▸ Exercise requirements: Wherever the word "data" occurs in the listing below, copy that whole line.

--------------------

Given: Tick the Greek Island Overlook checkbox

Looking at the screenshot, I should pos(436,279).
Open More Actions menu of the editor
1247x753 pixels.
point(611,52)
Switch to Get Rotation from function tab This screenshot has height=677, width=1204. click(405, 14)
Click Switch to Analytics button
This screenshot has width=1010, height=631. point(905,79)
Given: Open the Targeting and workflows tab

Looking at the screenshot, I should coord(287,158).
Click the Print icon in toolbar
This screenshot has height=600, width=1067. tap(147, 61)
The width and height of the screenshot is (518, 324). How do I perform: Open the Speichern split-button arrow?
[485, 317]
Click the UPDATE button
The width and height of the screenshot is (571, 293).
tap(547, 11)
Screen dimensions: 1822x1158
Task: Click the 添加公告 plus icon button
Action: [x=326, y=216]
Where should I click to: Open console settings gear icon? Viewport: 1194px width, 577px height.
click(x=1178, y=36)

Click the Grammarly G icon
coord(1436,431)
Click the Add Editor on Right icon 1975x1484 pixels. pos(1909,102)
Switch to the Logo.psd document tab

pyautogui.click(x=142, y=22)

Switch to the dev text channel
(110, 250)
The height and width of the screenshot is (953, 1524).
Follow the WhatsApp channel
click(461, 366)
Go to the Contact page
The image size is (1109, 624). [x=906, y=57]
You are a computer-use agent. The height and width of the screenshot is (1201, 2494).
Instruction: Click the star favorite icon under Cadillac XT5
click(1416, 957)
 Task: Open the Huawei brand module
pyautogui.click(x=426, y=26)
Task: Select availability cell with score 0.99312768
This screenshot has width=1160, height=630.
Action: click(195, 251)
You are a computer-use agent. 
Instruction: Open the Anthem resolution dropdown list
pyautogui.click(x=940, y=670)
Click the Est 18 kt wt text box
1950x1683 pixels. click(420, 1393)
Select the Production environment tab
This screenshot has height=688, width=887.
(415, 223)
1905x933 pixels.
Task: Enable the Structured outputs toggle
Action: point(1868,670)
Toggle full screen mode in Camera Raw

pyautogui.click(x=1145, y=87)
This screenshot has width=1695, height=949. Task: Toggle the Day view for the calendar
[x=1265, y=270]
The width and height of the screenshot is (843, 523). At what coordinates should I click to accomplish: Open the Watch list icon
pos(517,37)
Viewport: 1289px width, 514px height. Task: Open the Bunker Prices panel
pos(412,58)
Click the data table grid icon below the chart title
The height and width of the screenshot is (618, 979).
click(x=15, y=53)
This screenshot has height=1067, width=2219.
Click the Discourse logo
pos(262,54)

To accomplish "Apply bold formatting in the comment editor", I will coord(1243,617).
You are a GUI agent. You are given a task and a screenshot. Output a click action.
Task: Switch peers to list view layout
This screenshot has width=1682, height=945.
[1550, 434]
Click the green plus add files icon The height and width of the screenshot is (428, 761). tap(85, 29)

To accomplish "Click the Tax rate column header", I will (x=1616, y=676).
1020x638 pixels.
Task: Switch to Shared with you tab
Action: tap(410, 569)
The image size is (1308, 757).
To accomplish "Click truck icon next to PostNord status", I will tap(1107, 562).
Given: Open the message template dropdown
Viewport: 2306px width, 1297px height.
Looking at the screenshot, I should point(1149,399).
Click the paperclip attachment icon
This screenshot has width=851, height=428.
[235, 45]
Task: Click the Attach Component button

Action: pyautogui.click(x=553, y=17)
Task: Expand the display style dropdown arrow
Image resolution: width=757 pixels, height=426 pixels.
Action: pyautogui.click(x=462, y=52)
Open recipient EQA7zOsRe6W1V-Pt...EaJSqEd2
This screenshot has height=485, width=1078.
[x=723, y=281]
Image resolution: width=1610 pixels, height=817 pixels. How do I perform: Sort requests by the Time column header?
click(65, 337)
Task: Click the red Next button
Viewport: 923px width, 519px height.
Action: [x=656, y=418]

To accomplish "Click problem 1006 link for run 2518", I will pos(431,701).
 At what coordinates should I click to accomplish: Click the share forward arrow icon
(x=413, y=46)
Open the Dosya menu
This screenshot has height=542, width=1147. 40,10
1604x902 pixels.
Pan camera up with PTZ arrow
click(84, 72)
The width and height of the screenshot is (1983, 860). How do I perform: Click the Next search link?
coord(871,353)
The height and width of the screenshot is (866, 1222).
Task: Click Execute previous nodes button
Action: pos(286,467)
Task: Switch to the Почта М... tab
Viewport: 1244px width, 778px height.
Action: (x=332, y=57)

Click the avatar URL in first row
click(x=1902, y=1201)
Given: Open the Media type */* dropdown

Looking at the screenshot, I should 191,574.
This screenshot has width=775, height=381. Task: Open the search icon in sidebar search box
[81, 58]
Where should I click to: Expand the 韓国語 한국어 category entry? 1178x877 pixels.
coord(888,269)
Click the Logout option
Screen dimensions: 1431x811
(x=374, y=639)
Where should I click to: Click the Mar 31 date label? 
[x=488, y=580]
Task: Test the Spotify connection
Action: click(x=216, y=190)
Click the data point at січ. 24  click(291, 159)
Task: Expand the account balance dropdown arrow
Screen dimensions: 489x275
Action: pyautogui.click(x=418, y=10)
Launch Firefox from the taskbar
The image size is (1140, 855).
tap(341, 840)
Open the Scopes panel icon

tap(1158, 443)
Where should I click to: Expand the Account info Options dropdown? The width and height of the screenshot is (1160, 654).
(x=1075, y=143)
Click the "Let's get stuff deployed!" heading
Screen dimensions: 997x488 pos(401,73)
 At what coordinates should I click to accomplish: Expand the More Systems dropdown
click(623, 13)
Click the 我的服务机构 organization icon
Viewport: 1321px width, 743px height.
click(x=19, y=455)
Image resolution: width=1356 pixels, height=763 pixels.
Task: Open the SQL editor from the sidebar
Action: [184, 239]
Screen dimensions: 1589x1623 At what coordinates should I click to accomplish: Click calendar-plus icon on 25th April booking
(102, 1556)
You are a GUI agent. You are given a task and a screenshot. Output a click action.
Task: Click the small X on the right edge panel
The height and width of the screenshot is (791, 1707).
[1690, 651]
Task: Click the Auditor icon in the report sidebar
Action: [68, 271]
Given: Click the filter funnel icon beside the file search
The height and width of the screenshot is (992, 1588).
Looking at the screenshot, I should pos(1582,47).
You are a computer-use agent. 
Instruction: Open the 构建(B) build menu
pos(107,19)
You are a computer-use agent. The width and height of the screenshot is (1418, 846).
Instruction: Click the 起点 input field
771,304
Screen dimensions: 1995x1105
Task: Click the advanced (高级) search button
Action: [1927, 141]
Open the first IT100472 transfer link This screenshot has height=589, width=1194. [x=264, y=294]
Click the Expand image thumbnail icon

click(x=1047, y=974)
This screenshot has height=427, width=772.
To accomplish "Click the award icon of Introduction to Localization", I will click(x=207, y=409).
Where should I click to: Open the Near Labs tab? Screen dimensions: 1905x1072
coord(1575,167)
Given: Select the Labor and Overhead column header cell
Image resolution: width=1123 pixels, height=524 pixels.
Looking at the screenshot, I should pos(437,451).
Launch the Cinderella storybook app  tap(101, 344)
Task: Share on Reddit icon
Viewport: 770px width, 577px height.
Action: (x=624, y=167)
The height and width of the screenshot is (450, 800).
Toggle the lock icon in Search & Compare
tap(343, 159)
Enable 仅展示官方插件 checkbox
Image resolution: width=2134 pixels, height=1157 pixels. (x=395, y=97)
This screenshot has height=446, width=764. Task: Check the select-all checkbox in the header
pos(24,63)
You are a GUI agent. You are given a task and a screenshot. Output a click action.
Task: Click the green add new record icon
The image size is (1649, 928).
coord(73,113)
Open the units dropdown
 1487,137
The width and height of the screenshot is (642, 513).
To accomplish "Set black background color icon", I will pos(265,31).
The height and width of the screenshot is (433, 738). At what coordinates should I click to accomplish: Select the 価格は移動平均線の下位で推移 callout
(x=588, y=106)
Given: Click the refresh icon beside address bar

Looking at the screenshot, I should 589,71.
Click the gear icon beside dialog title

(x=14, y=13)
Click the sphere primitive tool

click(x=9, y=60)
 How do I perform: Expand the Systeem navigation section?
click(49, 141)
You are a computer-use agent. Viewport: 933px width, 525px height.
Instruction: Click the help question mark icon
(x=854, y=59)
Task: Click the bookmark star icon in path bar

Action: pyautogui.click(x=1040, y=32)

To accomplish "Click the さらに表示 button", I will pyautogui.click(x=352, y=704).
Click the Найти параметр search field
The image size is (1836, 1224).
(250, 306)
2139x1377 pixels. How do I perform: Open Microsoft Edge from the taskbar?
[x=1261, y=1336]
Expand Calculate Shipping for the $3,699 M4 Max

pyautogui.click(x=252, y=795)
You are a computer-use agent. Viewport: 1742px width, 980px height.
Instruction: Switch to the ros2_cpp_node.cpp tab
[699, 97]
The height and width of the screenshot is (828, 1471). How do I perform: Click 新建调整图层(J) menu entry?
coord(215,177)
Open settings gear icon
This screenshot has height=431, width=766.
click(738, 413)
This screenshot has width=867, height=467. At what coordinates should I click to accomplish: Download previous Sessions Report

--------------------

▸ Answer to this task:
Click the data table grid icon below the chart title
Click the data point at січ. 24  click(291, 159)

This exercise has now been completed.